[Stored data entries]
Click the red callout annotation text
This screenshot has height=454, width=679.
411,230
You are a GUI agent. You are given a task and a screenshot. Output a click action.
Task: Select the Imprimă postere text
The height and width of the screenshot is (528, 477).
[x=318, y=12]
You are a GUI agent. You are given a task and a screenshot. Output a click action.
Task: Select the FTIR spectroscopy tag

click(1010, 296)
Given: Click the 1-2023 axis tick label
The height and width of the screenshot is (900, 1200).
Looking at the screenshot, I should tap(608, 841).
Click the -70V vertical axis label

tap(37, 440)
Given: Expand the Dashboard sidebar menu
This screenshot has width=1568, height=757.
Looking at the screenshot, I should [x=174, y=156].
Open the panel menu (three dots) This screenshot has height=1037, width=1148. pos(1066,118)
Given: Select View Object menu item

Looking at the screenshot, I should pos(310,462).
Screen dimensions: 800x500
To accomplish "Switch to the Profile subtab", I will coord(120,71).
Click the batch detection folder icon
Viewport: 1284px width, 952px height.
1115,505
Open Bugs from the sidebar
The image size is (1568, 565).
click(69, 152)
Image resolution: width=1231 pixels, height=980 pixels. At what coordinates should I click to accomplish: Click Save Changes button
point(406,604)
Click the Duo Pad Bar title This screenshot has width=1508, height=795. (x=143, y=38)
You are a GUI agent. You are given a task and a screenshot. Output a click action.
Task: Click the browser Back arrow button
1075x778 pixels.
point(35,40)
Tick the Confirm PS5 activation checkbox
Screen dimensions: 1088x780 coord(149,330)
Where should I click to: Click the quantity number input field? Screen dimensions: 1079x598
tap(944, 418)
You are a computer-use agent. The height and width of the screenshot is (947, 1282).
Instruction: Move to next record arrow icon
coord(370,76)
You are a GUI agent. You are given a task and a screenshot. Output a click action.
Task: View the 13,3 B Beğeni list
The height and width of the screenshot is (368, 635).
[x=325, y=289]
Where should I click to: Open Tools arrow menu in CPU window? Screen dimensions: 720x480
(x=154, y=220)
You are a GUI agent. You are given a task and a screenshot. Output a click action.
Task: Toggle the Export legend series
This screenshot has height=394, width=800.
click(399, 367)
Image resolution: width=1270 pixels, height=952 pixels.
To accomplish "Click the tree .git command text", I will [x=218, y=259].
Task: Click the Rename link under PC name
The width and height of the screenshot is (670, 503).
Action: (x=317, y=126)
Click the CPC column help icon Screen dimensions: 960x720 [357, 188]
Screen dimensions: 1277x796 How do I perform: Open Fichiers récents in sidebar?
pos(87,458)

Task brief → Pull every line with the word "will" from the data.

Task solution →
To accomplish "Switch to the Profile subtab", I will coord(120,71).
To accomplish "Click the tree .git command text", I will [x=218, y=259].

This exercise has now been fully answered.